Per Colby v. Union Sec. Ins. Co. (1st Cir. Jan. 17, 2013)
I hated ERISA cases as a clerk. They were like petitions for review of agency action, requiring record-intensive factual review in an area where the governing law is generally settled--i.e., defer to "reasonable" interpretations of statute/plan language provided there is "some evidence" to support factual positions. Except that in ERISA, the "agency" record consisted of hundreds of pages of undecipherable doctor's scrawl and review of that record required some medical knowledge.
But enough about me, and onto this relatively straightforward split. Can an ERISA plan administrator apply a per se rule barring disability benefits for on-the-wagon addicts? The CA4 said yes, relapse is a choice not a disability. The CA1 now says no, the present risk of relapse can (but does not have to) amount to a disability. (See p. 16, 19-20.) To the extent it influences your opinion, plaintiffs in both cases were anesthesiologists who became addicted to the drugs they administered.

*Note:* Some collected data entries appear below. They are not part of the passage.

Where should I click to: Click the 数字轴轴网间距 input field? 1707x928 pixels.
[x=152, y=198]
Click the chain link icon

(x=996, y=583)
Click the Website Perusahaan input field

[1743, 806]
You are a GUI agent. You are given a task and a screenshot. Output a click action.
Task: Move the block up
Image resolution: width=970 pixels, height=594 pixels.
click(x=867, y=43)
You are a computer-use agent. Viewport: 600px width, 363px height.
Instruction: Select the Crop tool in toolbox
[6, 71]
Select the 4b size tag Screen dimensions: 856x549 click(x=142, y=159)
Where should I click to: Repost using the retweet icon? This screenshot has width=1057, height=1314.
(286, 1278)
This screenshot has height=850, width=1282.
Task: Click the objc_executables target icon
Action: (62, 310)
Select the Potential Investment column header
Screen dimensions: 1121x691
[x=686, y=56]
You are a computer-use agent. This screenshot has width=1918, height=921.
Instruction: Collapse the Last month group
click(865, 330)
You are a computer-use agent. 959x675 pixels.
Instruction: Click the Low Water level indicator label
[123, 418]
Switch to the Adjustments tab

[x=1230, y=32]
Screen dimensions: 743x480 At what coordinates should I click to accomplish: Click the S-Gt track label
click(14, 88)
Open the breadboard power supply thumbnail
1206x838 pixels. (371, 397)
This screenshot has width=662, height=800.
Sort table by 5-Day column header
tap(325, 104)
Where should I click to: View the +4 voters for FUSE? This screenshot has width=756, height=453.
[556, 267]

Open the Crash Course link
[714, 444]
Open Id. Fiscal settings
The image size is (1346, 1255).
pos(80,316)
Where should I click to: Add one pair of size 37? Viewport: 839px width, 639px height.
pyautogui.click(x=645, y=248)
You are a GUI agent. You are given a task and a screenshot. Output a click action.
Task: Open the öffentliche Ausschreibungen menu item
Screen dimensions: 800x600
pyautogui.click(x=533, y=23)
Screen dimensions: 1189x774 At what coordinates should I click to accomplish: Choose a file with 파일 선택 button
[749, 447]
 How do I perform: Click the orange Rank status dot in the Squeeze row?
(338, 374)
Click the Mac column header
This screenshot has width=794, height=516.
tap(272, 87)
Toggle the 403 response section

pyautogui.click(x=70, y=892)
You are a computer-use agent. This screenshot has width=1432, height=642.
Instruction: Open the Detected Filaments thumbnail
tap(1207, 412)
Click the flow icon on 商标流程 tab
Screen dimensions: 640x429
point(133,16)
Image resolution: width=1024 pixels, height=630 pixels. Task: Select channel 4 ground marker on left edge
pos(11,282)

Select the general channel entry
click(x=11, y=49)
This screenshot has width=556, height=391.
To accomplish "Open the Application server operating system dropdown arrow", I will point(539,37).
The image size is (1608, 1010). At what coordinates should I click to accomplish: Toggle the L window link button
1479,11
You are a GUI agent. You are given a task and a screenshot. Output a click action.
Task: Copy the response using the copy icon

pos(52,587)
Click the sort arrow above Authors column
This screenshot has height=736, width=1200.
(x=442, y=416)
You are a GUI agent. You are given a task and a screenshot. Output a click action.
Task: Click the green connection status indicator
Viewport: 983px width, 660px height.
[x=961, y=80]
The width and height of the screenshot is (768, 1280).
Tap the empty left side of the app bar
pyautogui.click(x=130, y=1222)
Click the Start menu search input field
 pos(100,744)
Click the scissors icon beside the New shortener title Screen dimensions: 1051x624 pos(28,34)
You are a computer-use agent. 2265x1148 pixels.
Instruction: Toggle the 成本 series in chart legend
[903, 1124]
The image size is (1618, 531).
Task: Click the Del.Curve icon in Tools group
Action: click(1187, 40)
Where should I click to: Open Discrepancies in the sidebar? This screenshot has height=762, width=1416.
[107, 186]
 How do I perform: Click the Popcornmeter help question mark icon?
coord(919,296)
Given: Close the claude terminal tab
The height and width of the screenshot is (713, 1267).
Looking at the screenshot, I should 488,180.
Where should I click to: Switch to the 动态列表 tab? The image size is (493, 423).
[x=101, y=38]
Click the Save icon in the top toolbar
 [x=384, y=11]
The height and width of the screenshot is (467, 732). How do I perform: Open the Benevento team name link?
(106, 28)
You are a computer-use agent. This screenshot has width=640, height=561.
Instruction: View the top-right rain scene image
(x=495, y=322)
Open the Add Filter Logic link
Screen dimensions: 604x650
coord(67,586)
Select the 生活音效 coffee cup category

I agree with the CA1. The CA4's reasoning just looks sparse to me. In essence, the CA4 ruled that the pre-existing division in precedent on this point ipso facto rendered the administrator's interpretation of the plan reasonable. But the CA4 performed no analysis of the plan's text--i.e., the definition of disability--itself. In contrast, the CA1 performs just such a textual analysis and demonstrates how addiction and risk of relapse fall within the plain language of the plan.
That said, I am not on board for all of the CA1 opinion. For example, the Court bolsters its textual analysis with a reference to the contra proferentem doctrine. (p. 17.) But there is a circuit split on whether contra proferentem can ever apply to ERISA plans. (CA9 yes; CA8 no). Even assuming the doctrine could apply, moreover, its application is quite troubling where (as here) the plan administrator is explicitly granted discretion to resolve ambiguities. Unlike certain canons of construction (such as expressio unius or noscitur a sociis), contra proferentem--like the rule of lenity--is a policy-based rule that only comes into play when the statute (or contract) is determined to be ambiguous. But ambiguity should trigger the administrator's discretion not policy-based canons. (This is the CA10's approach to contra proferentem in the ERISA context).
The existence of multiple circuit splits make this case an interesting candidate for review, especially where the Court semi-regularly grants cert to clarify ERISA jurisprudence. If the Court does take cert, I hope it will deal with the contra proferentem issue in the broader context of Chevron deference. The circuits are currently split on whether to apply traditional canons of statutory construction at Chevron step one, in determining whether the statute plainly addresses an issue. My view is that some, but not all, of the canons should be applied. More specifically, the text-based canons should be applied in determining whether Congress has spoken clearly, but not the policy-based canons, which operate more as a thumb on the scale than as an interpretative tool.
Since I opened with a side note, I might as well close with one. It appears that the First Circuit must batch cases for each panel, and that this panel received the "circuit split" batch. At least three of my previous posts have related to decisions also arising out of this same sitting. As before, my best wishes go out to Judge Boudin and his family.